Why is the first derivative of $\sin^2(x)$ calculated via the chain rule? Isn't it just a standard $x^a$ (power rule) case, and therefore just $2\sin(x)$?

Answer 1

$\sin x\ne x$, so using $x^a$ alone is not enough. In the $f(g(x))$ of the chain rule, $f(x)=x^2$ and $g(x)=\sin x$.

Answer 2

No it is a case

$$g(x)=[f(x)]^2\implies g’(x)=2f(x)f’(x)$$

Answer 3

$\sin^2 x$ means $(\sin x)^2$. You’re asked to differentiate with respect to $x$, not $\sin x$, so the Chain Rule is required. So, this is a case of a composite function.
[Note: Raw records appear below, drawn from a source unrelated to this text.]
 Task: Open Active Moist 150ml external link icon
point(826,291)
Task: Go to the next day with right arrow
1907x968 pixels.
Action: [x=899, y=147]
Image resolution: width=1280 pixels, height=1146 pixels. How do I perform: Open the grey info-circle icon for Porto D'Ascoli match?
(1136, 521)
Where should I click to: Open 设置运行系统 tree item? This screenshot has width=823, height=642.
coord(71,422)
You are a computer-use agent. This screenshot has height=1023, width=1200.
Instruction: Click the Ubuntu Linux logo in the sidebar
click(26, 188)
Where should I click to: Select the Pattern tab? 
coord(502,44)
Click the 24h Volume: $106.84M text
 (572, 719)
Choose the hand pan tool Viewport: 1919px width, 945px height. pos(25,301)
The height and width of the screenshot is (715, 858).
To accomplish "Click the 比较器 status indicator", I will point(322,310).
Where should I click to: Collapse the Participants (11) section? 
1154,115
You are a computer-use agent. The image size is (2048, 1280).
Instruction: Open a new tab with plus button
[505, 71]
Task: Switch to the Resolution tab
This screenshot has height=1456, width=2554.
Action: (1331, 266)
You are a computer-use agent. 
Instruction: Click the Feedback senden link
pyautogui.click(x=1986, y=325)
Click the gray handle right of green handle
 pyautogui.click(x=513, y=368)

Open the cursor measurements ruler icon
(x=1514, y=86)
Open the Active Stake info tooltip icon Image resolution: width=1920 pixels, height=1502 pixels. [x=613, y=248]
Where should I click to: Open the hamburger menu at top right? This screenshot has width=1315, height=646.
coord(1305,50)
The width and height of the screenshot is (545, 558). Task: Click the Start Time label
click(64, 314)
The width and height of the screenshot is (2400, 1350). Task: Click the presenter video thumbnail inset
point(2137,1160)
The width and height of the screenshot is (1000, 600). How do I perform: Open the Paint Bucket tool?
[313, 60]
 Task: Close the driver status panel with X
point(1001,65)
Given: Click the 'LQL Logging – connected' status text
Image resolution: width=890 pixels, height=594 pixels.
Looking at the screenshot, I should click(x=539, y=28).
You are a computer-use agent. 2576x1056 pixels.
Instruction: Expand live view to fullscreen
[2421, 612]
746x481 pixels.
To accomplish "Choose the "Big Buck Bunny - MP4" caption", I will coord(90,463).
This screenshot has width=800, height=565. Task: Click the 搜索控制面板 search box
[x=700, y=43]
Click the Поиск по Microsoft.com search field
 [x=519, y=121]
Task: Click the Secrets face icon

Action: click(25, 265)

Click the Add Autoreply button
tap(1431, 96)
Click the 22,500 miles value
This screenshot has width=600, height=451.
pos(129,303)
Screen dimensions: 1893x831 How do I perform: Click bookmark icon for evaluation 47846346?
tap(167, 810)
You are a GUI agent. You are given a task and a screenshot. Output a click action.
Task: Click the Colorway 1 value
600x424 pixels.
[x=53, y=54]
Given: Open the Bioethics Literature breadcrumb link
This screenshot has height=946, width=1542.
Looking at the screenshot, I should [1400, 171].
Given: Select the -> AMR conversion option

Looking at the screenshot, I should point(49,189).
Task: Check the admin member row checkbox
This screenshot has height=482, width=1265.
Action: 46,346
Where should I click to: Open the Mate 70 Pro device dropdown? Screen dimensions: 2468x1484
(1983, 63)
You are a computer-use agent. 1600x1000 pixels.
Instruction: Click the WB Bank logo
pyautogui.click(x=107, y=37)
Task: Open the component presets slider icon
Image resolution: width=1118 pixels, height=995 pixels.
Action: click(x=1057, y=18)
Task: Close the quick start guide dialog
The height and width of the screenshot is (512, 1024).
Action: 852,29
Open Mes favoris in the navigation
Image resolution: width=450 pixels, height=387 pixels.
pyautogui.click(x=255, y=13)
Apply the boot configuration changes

$$(f \circ g)’(x) = f’(g(x))\cdot g’$$

In this case, you have

$$\big(u^2\big)’ = 2u\cdot u’$$

where $u = \sin x$.

If, for whatever reason, you wanted to differentiate $u^2$ with respect to $u$, then you would have $2u$, but that isn’t the case.

Answer 4

No! More general you got for the function $f(x)=x^a$ we get as derivative

$$f'(x)=(x^a)'=a(x)^{a-1}\cdot(x)'=a(x)^{a-1}\cdot1=ax^{a-1}$$

This only works out since the derivatives of the inner function, $x$, equals $1$. For the case that we got another function $g(x)$ as inner function we are forced to use the chain rule and thus $(f(g(x)))'=f'(g(x))\cdot g'(x)$. Therefore for $f(x)=\sin^2(x)$ we got

$$f'(x)=(\sin^2(x))'=2\sin(x)\cdot(\sin(x))'=2\sin(x)\cdot\cos(x)=2\sin(x)\cos(x)$$

where the inner function is given by $g(x)=\sin(x)$ and the outer function $f(x)=x^2$.

Answer 5

Maybe a more convincing example. Following your logics,

$$((x^3)^2)'=2x^3.$$

But don't we have

$$((x^3)^2)'=(x^6)'=6x^5\ ?!$$

Answer 6

The power rule can only be applied to take the derivative of a power of $x$, which isn't the case here. Write $\sin^2(x)=\sin(x)\cdot\sin(x)$. Now apply the product rule.